En effet, le harcèlement physique ou moral conduit à une dégradation de son estime et de sa valeur en tant qu’être humain. Les victimes se sentent responsables de ce qui leur arrive et en ont honte. Elles n’osent bien souvent pas en parler, ce qui renforce le sentiment de domination que les harceleurs éprouvent.De plus, l’enfance et l’adolescence sont des périodes souvent compliquées. Les comportements changent, il y a un profond besoin de reconnaissance qui s’installe. Entre l’école qui occupe une grande partie de la journée, la pression de la réussite, l’environnement familial, les activités extrascolaires, chacun tente à la fois de se différencier et en même temps de ne pas sortir trop de la masse. Le contexte joue un rôle crucial dans la construction du harcèlement : une victime en position de faiblesse, un ou plusieurs agresseurs, un lieu, un moment T.
Partant de ce constat, deux positions s’opposent : d’un côté, l’idée qu’il y a des prédispositions à être victime ou harceleur, le contexte étant la réunion de ces prédispositions qui conduisent au harcèlement. De l’autre, l’idée que c’est l’environnement qui va construire le contexte approprié. Cette vision rejette moins la responsabilité sur les victimes, il y a la vision du « mauvais endroit au mauvais moment ». Mais peu importe le parti pris, il y a des mesures préventives qui peuvent s’appliquer au sein de l’établissement d’abord, car il s’agit du lieu commun où sont réunies les victimes et les agresseurs.

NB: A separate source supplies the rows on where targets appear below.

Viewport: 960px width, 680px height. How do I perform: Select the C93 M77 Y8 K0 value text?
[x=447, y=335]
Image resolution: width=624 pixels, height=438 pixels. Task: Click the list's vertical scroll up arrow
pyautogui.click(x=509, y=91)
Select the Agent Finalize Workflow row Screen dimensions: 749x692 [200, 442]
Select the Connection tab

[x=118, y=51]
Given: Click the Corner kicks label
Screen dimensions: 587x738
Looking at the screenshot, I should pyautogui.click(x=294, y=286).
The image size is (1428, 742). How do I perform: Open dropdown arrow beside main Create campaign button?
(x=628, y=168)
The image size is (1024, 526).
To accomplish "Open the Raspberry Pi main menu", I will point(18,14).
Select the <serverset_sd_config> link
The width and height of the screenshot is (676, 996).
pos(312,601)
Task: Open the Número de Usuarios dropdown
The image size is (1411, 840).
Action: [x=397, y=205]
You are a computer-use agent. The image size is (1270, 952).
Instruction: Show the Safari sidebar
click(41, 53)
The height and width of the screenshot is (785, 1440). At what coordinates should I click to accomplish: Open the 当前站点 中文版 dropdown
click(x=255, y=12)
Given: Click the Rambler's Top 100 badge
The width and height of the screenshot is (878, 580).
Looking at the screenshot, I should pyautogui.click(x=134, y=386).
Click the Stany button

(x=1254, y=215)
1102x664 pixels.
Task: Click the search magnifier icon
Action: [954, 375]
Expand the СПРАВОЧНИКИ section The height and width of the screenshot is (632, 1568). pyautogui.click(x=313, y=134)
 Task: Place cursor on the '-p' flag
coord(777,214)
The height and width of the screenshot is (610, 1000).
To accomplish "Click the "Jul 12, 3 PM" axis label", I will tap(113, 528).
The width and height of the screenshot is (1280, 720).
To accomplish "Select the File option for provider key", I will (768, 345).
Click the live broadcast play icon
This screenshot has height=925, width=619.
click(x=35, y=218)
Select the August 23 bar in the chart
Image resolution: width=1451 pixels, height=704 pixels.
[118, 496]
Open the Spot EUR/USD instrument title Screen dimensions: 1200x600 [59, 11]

Comme dit précédemment, les pays tels que la Suède, la Norvège, la Finlande, ont développé des lois visant à lutter contre le harcèlement. Le psychologue Dan Olweus a creusé cette question plus loin, en développant un véritable programme de lutte pour endiguer le harcèlement. Nous allons nous appuyer sur ses idées pour montrer les bienfaits qui pourraient être amenés dans les écoles suisses en suivant un tel modèle 2 :

Tout d’abord, Dan Olweus pose quelques principes clés afin de pouvoir mettre en pratique le repérage et la lutte contre ce fléau :

  • La définition de règles claires, connues par tous les acteurs. Une transgression conduit immédiatement à une sanction
  • Une autorité exercée par un adulte impliqué, faisant preuve de respect et montrant une écoute attentive et chaleureuse aux enfants
  • Une implication collective permettant tout du moins de faire baisser le harcèlement, voire de le résoudre

Concernant la mise en place de ces principes, Dan Olweus insiste d’abord sur l’organisation de l’établissement. Premièrement, les lieus tels que les cours de récréation ou la cantine devraient être bien mieux surveillés. Comme il l’explicite : « Le comportement de l’enseignant qui reste dans la cour pendant les récréations mais se garde d’intervenir suggère une acceptation tacite du phénomène et signale clairement aux agresseurs qu’ils sont libres de poursuivre leurs activités sans craindre d’en subir les conséquences ». L’amélioration de l’ensemble de l’école peut jouer un rôle, prenant en compte l’idée que l’environnement est déterminant.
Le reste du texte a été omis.